WelcomeHiiiiii!! Welcome to
The Wishbone Kitchen Cookbook! Can I take your coat? Are you thirsty; do you want something to drink? Water, wine, a cocktail?
Let’s go sit and get comfy. So what’s been going on; what’s new? I wrote a book! And you’re reading it right now!!! Kinda crazy, can you believe it?
Anyway, I’m so happy you’re here, and I’m so excited to share these recipes with you. Whether this is our first time meeting, or we’ve known each other since I was selling olive oil cakes out of my parents’ house (or God forbid longer): Hi, I’m Meredith!
I like to think of myself as a professional hostess. And as for you, my reader and my guest, I promise to take the utmost care of you as we venture our way through the wonderful world of Wishbone Kitchen *together.*
What you’ll find here are recipes for every season of life. Yes, seasons as in spring, summer, fall, and winter, but also like television seasons, or loosely strung together moments with new characters, plot lines, priorities, challenges, and celebrations. So no matter what season you happen to be in—within this year or within this lifetime—I promise that you’ll always have the perfect thing to eat. Because when you have the perfect thing to eat, the moment becomes the memory.
How We Got Here The story of Wishbone Kitchen starts with my mom, who never let a day go by without feeding us a delicious home-cooked meal. Every day after school I’d belly up to the kitchen counter, where I’d start tackling my homework. My mom would be in the kitchen, too, of course, preparing dinner and watching her favorite cooking shows. She’d expertly carve our weekly roast chicken, extracting the wishbone with ease and setting it aside for the two of us to split after dinner. My eyes would inevitably wander from my notebook to her cutting board, and an endless slew of questions would follow. My childlike curiosity and dangerously short attention span got me in a lot of trouble as a kid, but now I see these qualities as my superpower.
I’ve never stopped questioning why, why not, and how. Following the rules and sticking to the status quo never sat right with me. This is not an intentional act of rebellion, but something I feel to my core. This mindset is what led me to start my own private chef business at the age of twenty-three.
I was working full-time as an assistant at Vogue, a few months out of culinary school, and had just started working part-time with my first private chef clients. Which, at the time, was only supposed to be temporary, since my end goal was to land a job in food media. After getting a mix of rejections and non-responses from hundreds of job applications, I quickly grew more and more frustrated. As it turns out, it took a global pandemic and getting laid off from my corporate job for me to take the leap and start building my business.
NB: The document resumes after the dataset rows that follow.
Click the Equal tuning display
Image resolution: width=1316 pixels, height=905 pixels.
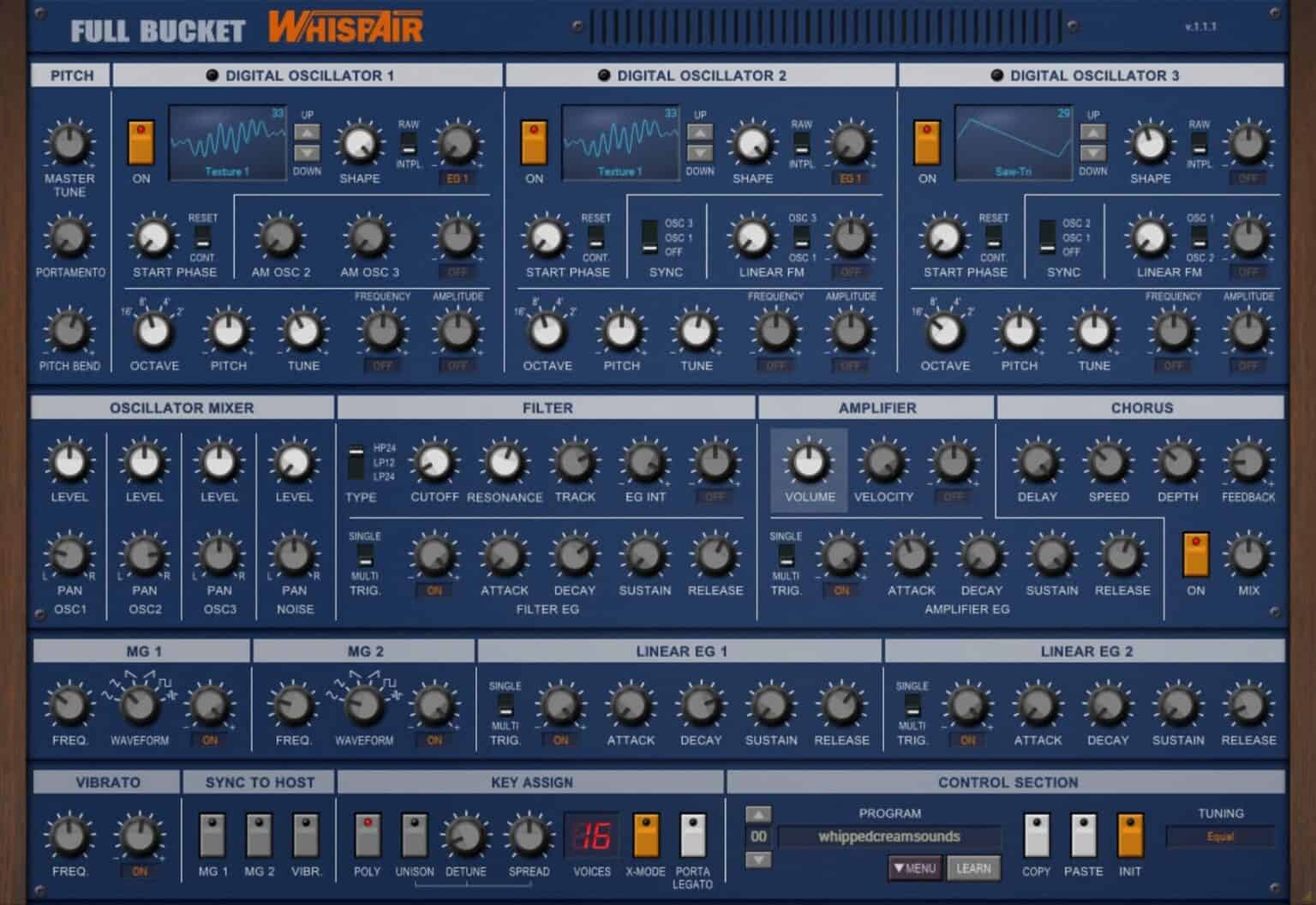(1221, 837)
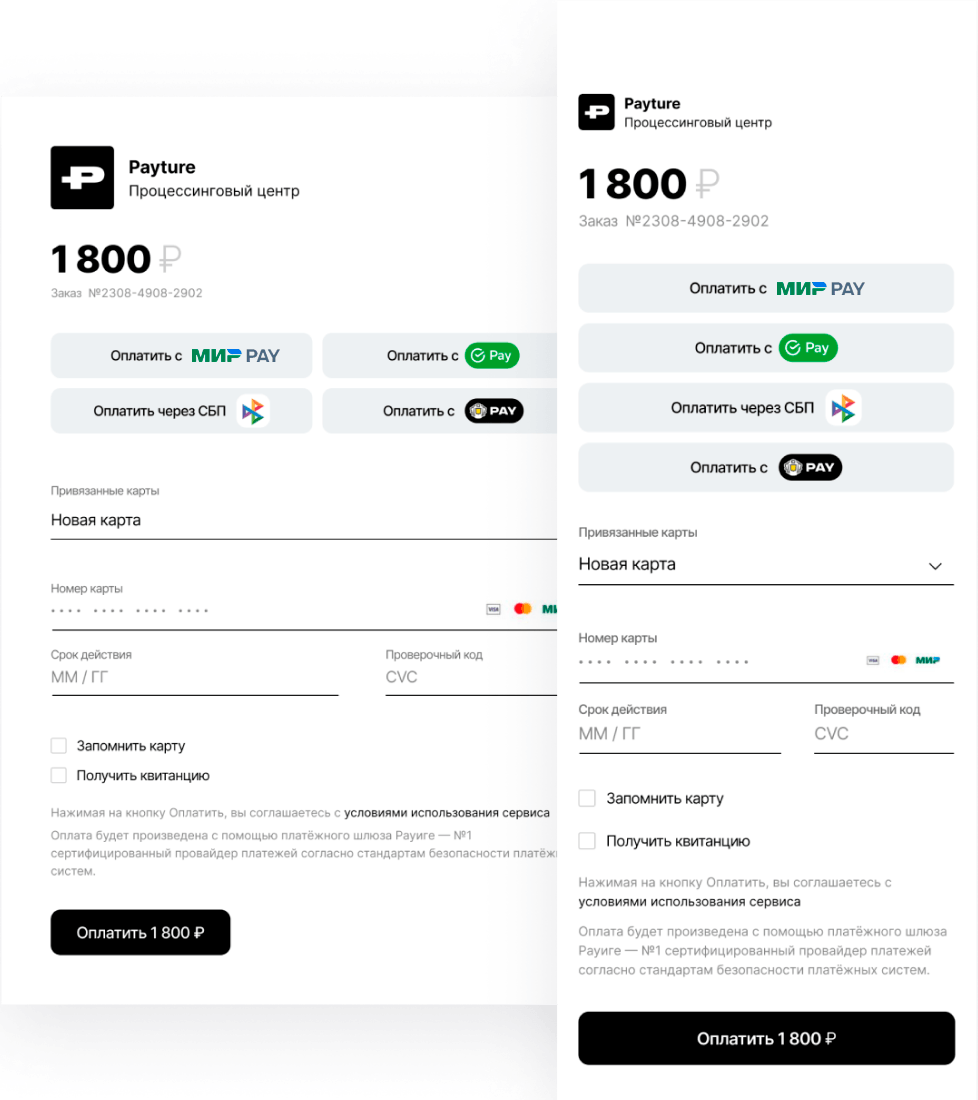Focus the CVC field in the mobile form
This screenshot has width=978, height=1100.
[884, 734]
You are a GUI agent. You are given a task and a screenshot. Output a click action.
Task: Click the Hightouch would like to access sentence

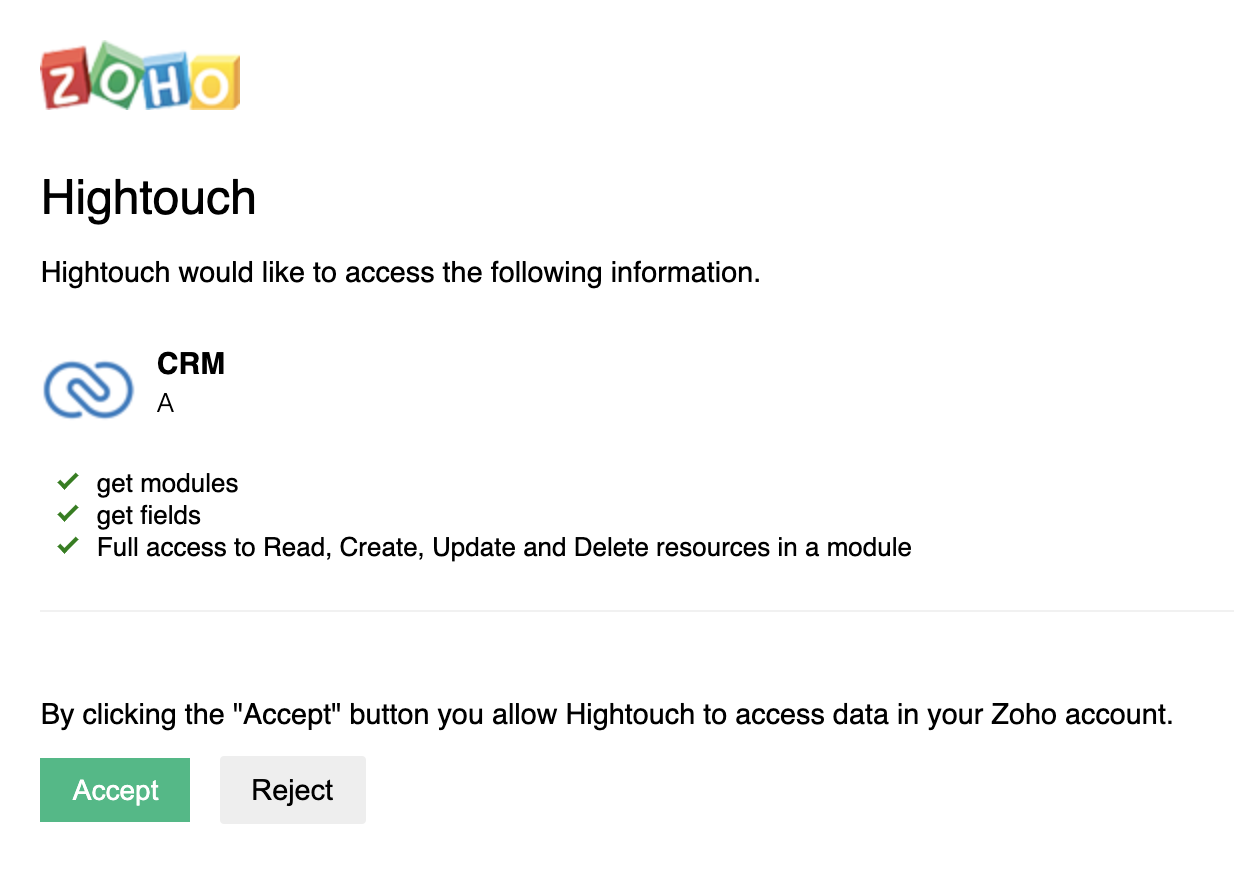click(x=401, y=272)
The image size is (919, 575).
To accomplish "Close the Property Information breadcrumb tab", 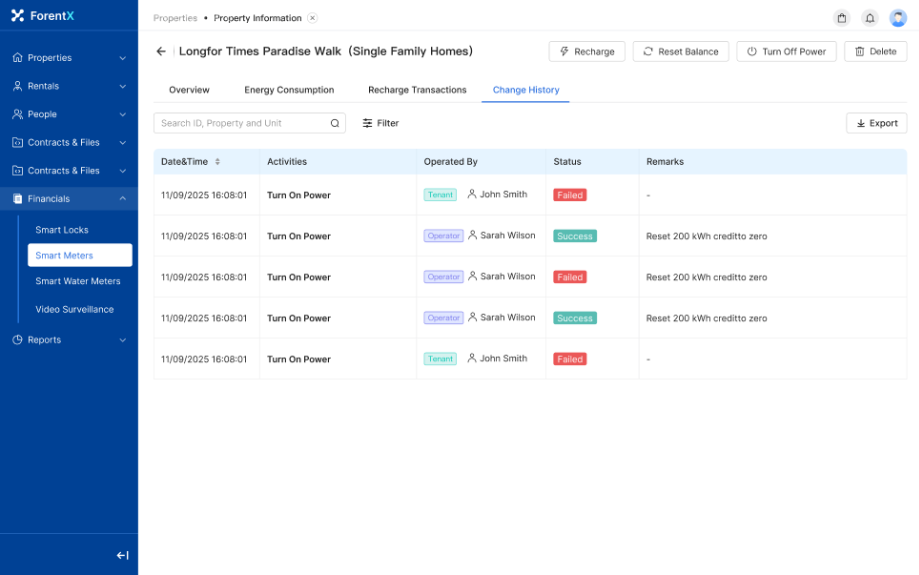I will pyautogui.click(x=312, y=18).

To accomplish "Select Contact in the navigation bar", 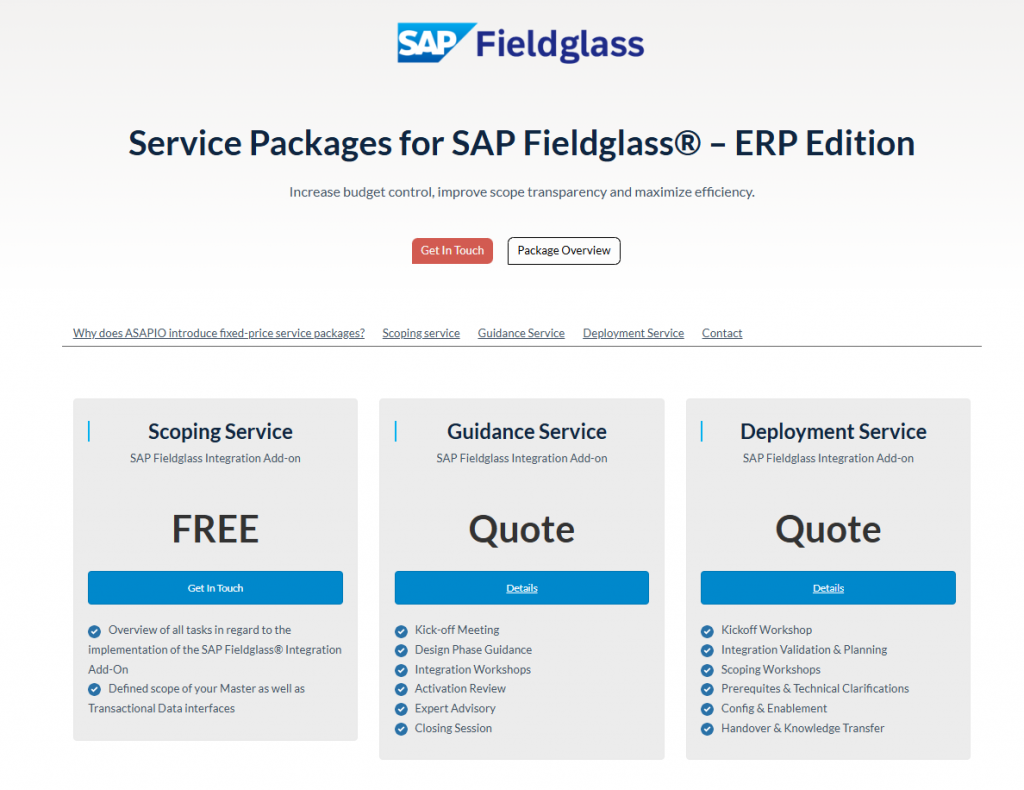I will click(x=721, y=333).
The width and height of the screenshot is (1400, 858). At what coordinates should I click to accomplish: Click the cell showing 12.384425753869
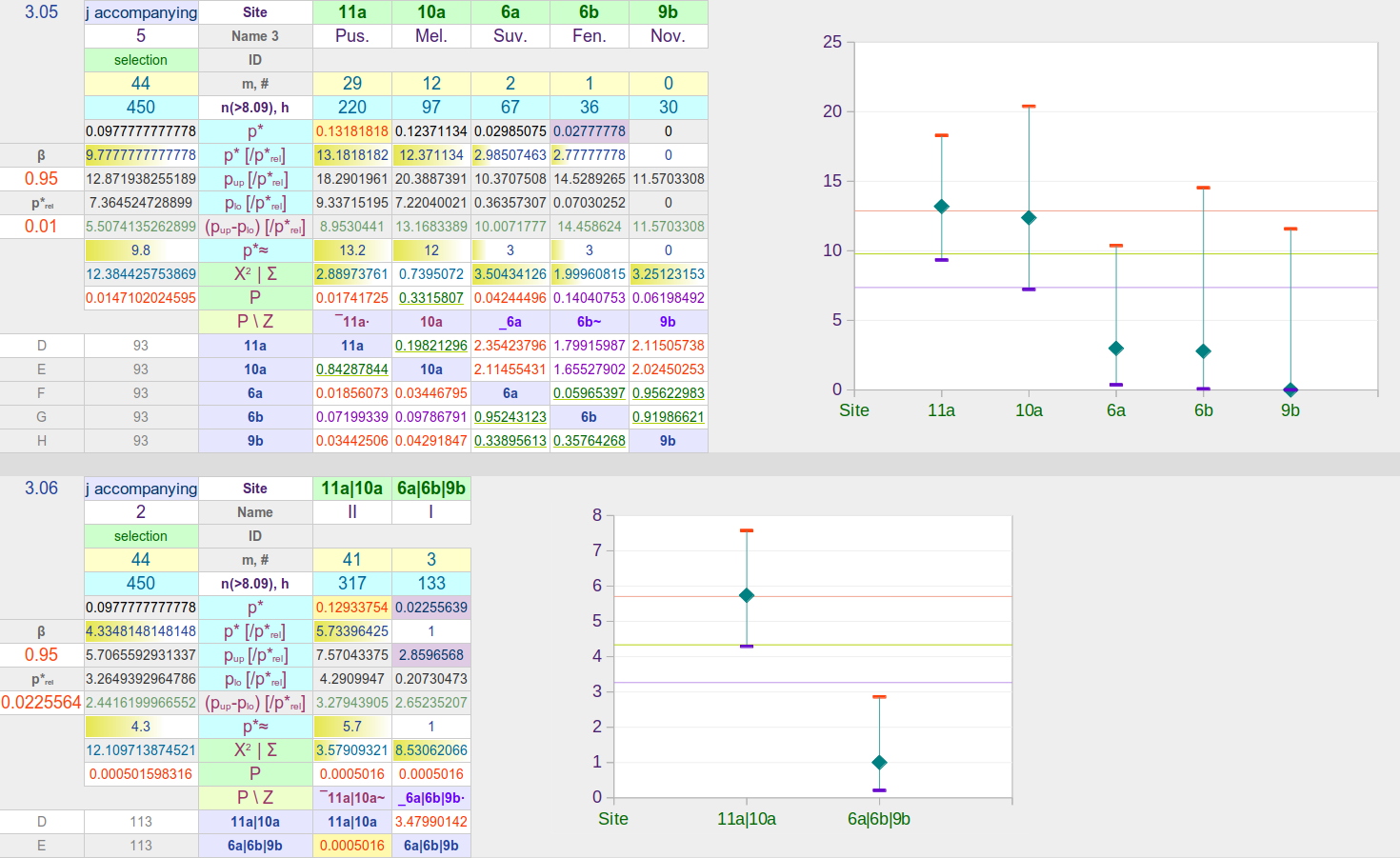click(x=141, y=274)
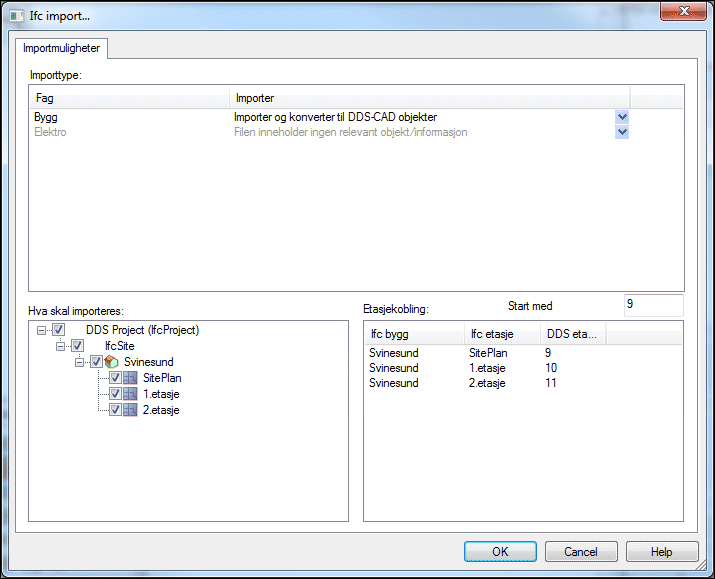This screenshot has height=579, width=715.
Task: Click the Svinesund building icon in tree
Action: click(x=112, y=362)
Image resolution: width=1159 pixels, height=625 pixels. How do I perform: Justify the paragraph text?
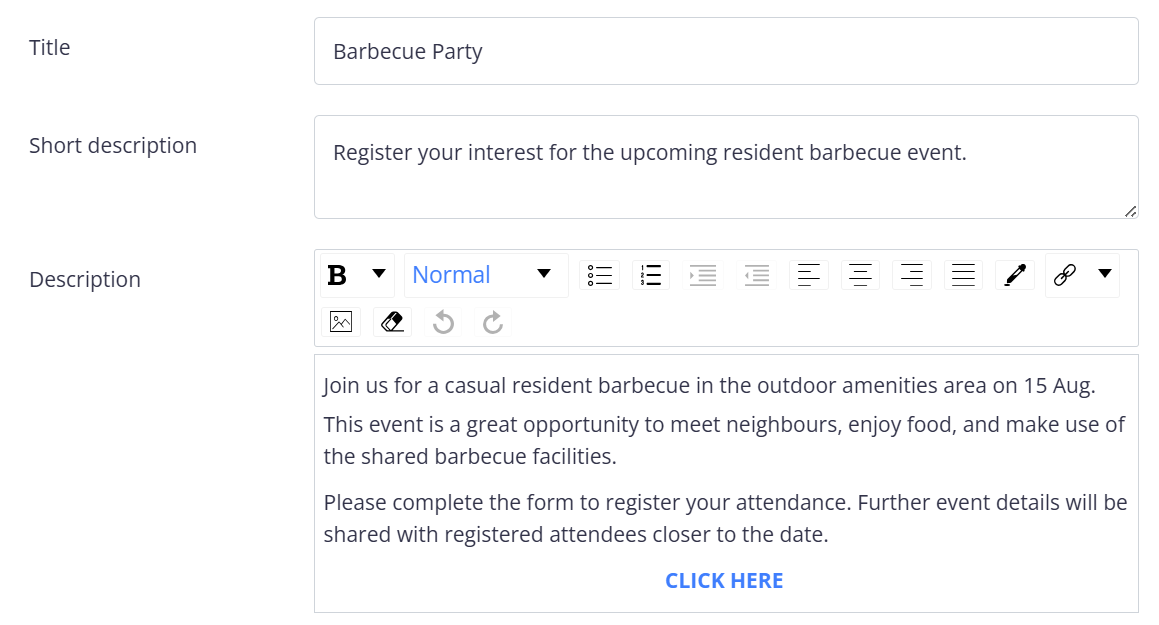tap(963, 276)

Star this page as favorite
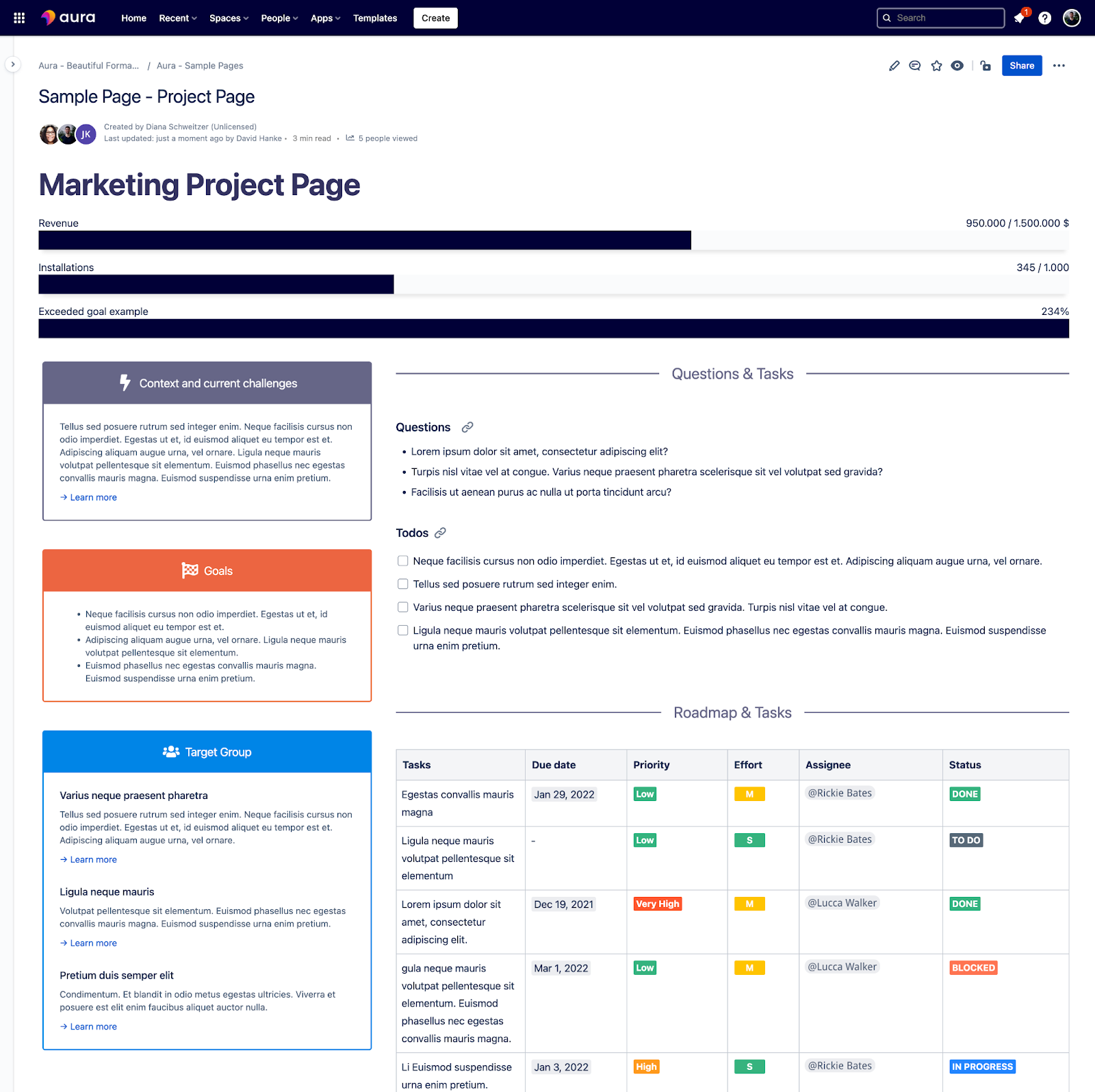pyautogui.click(x=936, y=66)
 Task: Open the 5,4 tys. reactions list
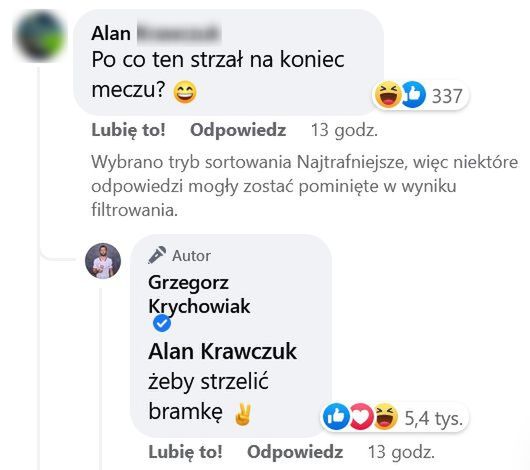click(x=433, y=418)
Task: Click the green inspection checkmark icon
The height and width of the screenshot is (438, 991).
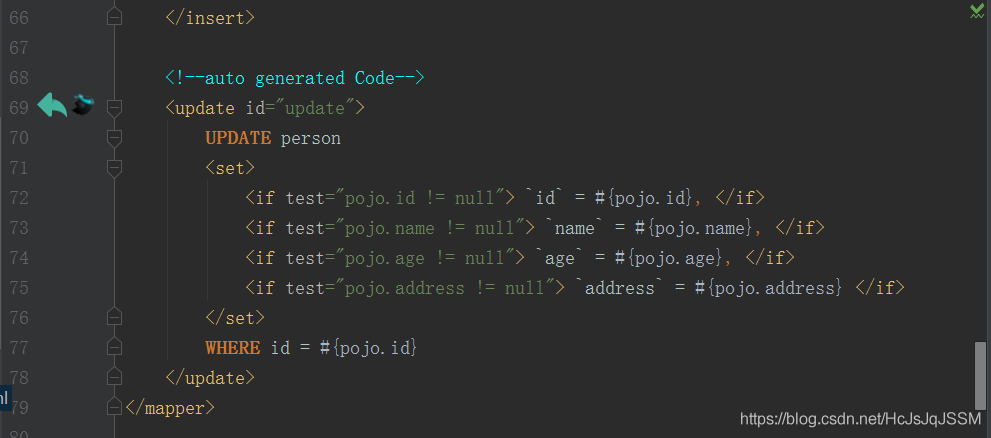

“If no food media companies will hire me, I’ll make my own” I said to myself. I named my imaginary (at the time) company Wishbone Kitchen, as an ode to my mother who inspired my love of home cooking. I started an Instagram page, built a website, began publishing recipes, and started booking more and more private chef gigs to pay the bills. Success did not come instantly. It rarely does. There are plenty of undocumented years of me hauling hundred pound bags of groceries through the streets of New York with negative $200 in my checking account, a maxed-out credit card, and 117 followers on social media. I experienced countless moments where I wanted to give up and take a line-cook job for a steady paycheck. It was in these moments that I would remind myself: if Ina and Martha could turn their small catering businesses into culinary empires, then so could I.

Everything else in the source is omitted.